== Page text ==
========
Emma at two years and three months is a fairly ‘big’ girl. People will ask her age and then immediately follow it with “my goodness are you feeding her pap?” Emma doesn’t eat pap. Emma eats far too much pasta, cheese and bread. She also loves pizza. That’s why she’s a little bit plump. Not because of pap.

Black moms (well intentioned I’m sure) always tell me what I should do with her hair. These aren’t friends. They’re strangers. They’re strange and yet they’re giving me hair care tips. I also get asked why her ears aren’t pierced. And if she’s slightly snotty and we’re out I get asked in inverted commas (because that makes it far less obtrusive) whether Emma is “healthy” (see, the inverted commas make it polite).

Always entertaining are the black mommies with their brood, chatting away in English until we get in the lift. Suddenly they’ll speak to Emma in Sotho, Zulu or Xhosa. And then look at me judgingly because Emma has no idea what they’re saying. Of course while they’re giving me the side eye for robbing her of her culture I notice aforementioned brood looking confused and wondering why this woman is suddenly speaking in such a strange tongue. As they leave the lift their little one asks in perfect English “Mom what did you say?”
========
== Given request ==
Revise the passage about Emma from "Black moms (well" down to "make it polite).", putting "quotation marks" wherever "inverted commas" appears.

== Information provided ==
========
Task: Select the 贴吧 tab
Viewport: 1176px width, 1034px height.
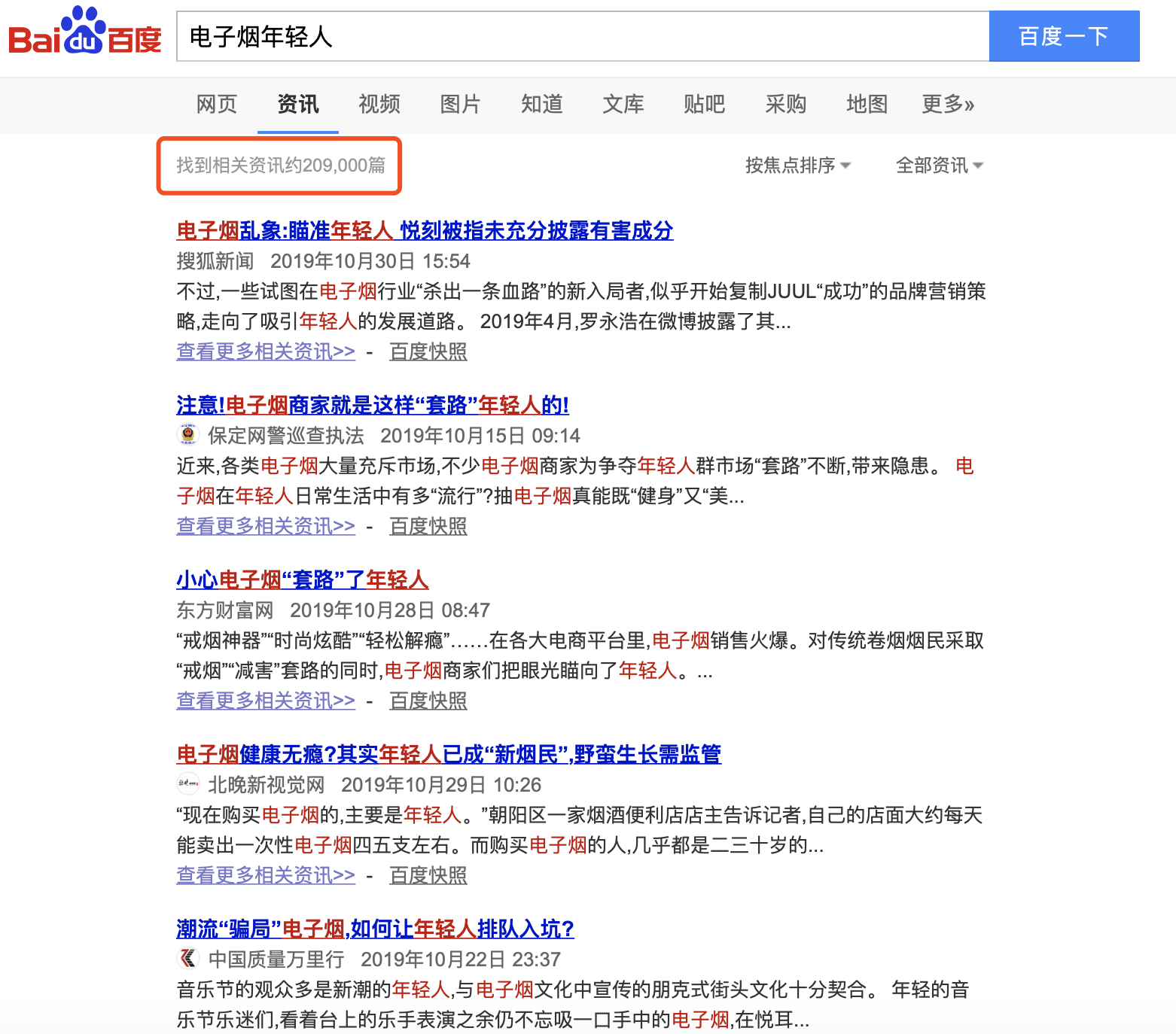Action: [x=704, y=104]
========
== Result of this task ==
Black moms (well intentioned I’m sure) always tell me what I should do with her hair. These aren’t friends. They’re strangers. They’re strange and yet they’re giving me hair care tips. I also get asked why her ears aren’t pierced. And if she’s slightly snotty and we’re out I get asked in quotation marks (because that makes it far less obtrusive) whether Emma is “healthy” (see, the quotation marks make it polite).